適切な治療場所の選択が、成功を左右する決定的な要因です。

  • 専門医資格が最も重要: 「日本皮膚科学会認定専門医」または「日本形成外科学会専門医」の認定を持つ医師を探しましょう。これが最も重要な信頼のシグナルです。JDAガイドラインの作成に関与した専門家(例:川島眞先生、赤松浩彦先生など)30は、広範な専門知識を持つトップエキスパートです。
  • 瘢痕治療の経験: 最適な結果を得るためには併用療法が必要となることが多いため、クリニックが多様な技術(レーザー、RFなど)を有しているか確認しましょう。彼らのウェブサイトで治療前後の写真(症例写真)を探し、実際の結果を評価します31
  • 初診カウンセリングが鍵: 質の高いカウンセリングとは、単一の機械を売り込むのではなく、あなたの瘢痕の種類を徹底的に診断し、長期的で個別化された治療計画について話し合う場であるべきです。

第5部:結論と心に留めるべき要点

ニキビ跡の治療という旅路は、忍耐、知識、そして専門家とのパートナーシップを必要とします。以下に、心に留めておくべき核となるメッセージをまとめます。

  • 予防が最優先: 炎症性ニキビをできるだけ早期に積極的に治療することが、瘢痕を防ぐ最善の方法です。
  • 正しい種類の診断: 瘢痕の種類(赤み、色素沈着、凹み、ケロイド)を正確に特定することが、効果的な治療法を選択するための最初の最も重要なステップです。
  • 凹み瘢痕には医療介入が必要: 凹んだクレーター状の瘢痕は真皮層の損傷であり、自宅でのセルフケアでは改善できません。
  • 併用療法がトレンド: 最も現代的で効果的なアプローチは、多くの場合、あなたの肌の状態に合わせて個別に設計された複数の異なる方法(例:サブシジョン+フィラー、レーザー+PRP)の組み合わせです。
  • 専門家を探す: 科学的根拠に基づいた現実的な治療計画を立てるために、認定された皮膚科医または形成外科医の意見を求めてください。

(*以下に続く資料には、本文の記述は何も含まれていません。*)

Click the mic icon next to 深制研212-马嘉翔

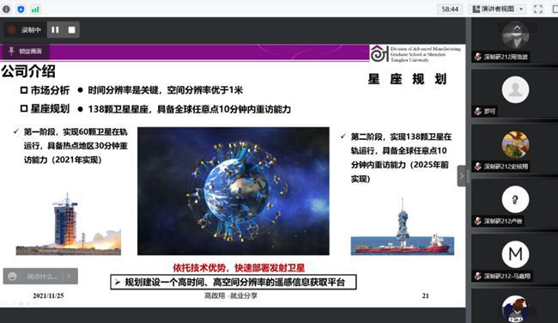pos(478,276)
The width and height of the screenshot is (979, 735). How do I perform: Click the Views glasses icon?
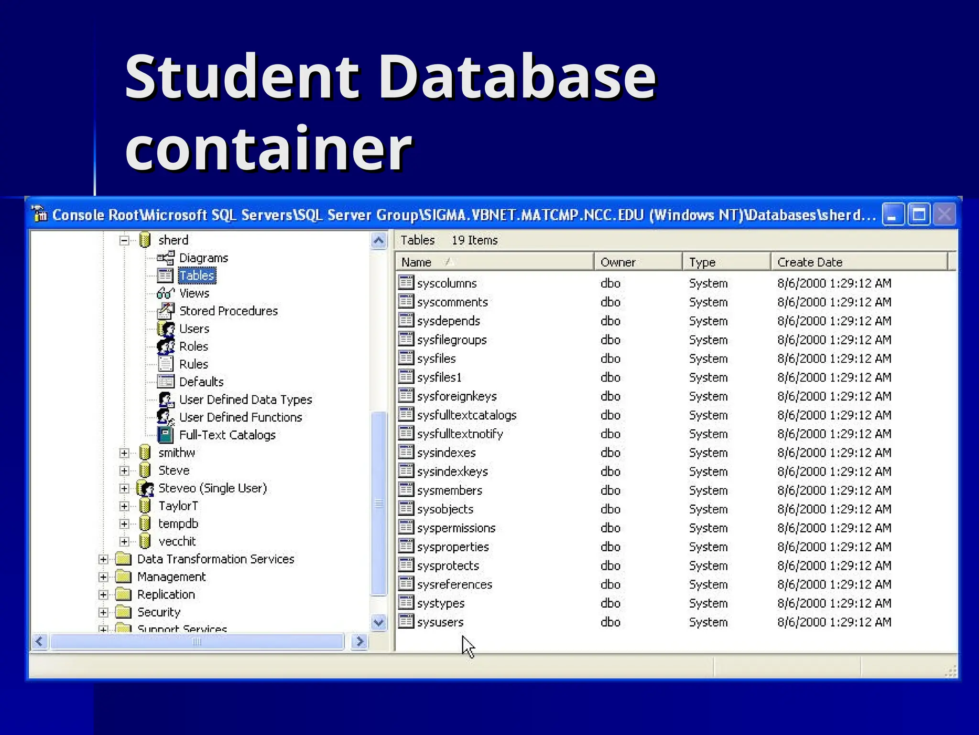pos(165,293)
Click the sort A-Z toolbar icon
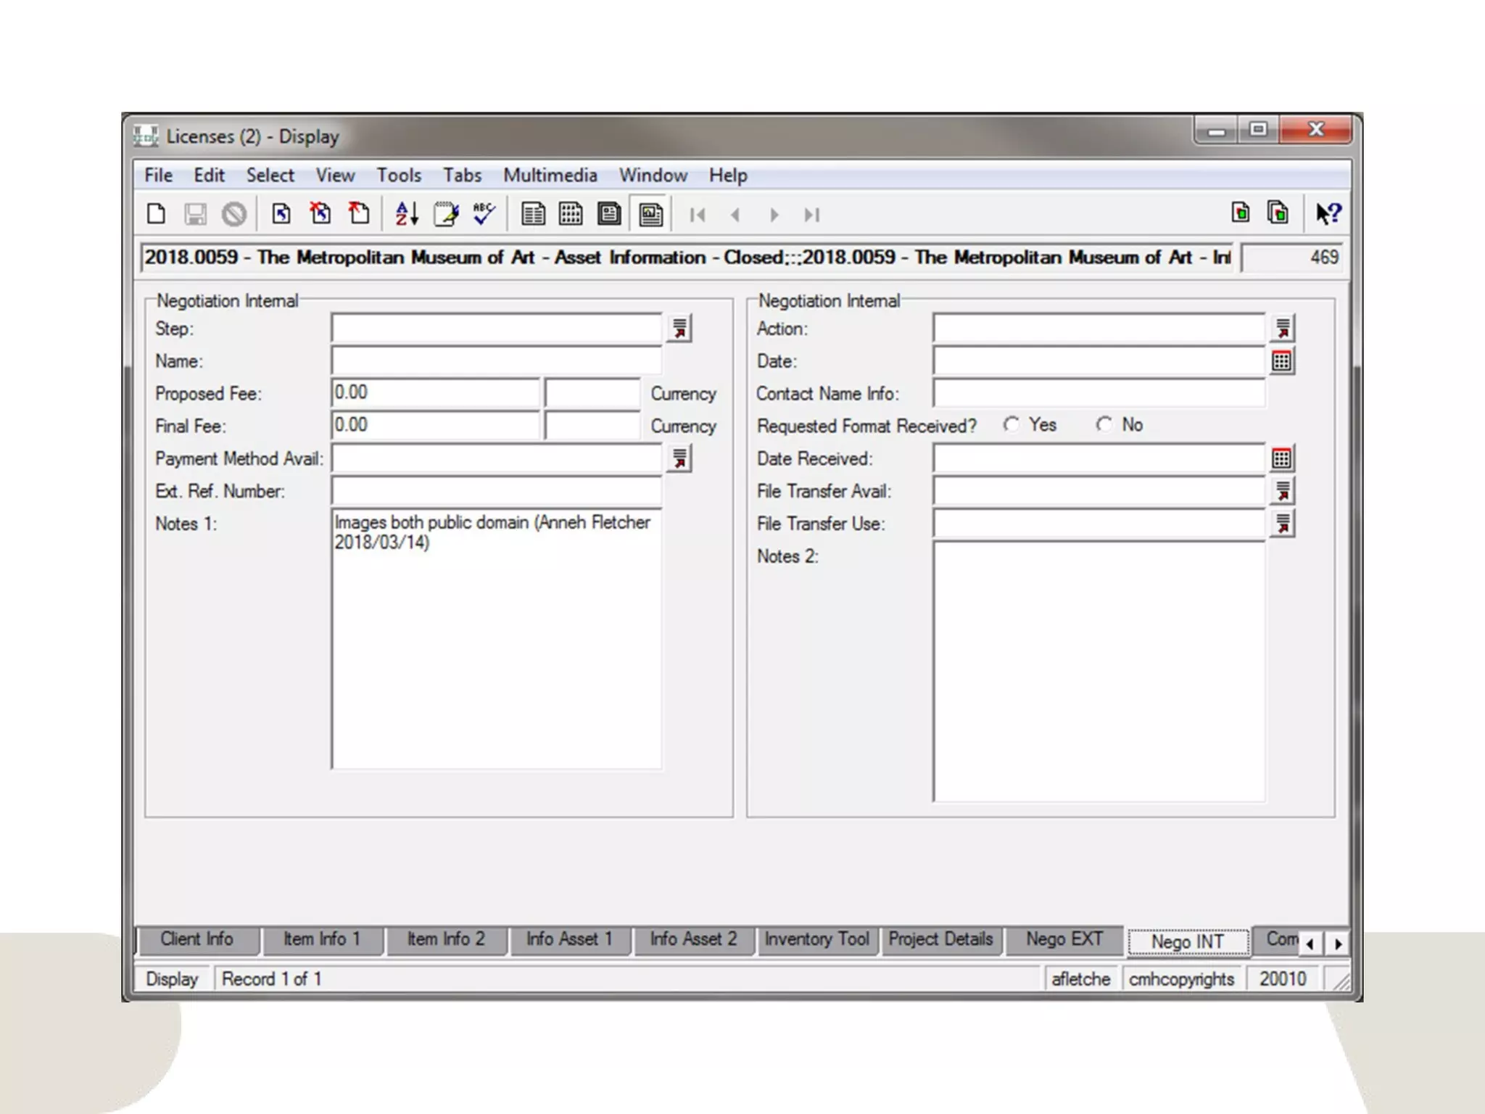The width and height of the screenshot is (1485, 1114). (x=406, y=214)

ニキビ跡は困難な挑戦かもしれませんが、現代の皮膚科学はかつてないほど多くの効果的な解決策を提供しています。正しい知識と専門家の指導があれば、肌を大幅に改善し、自信を取り戻すことは十分に可能です。

免責事項

本記事は情報提供のみを目的としており、専門的な医学的アドバイスを構成するものではありません。健康に関する懸念や、ご自身の健康や治療に関する決定を下す前には、必ず資格のある医療専門家にご相談ください。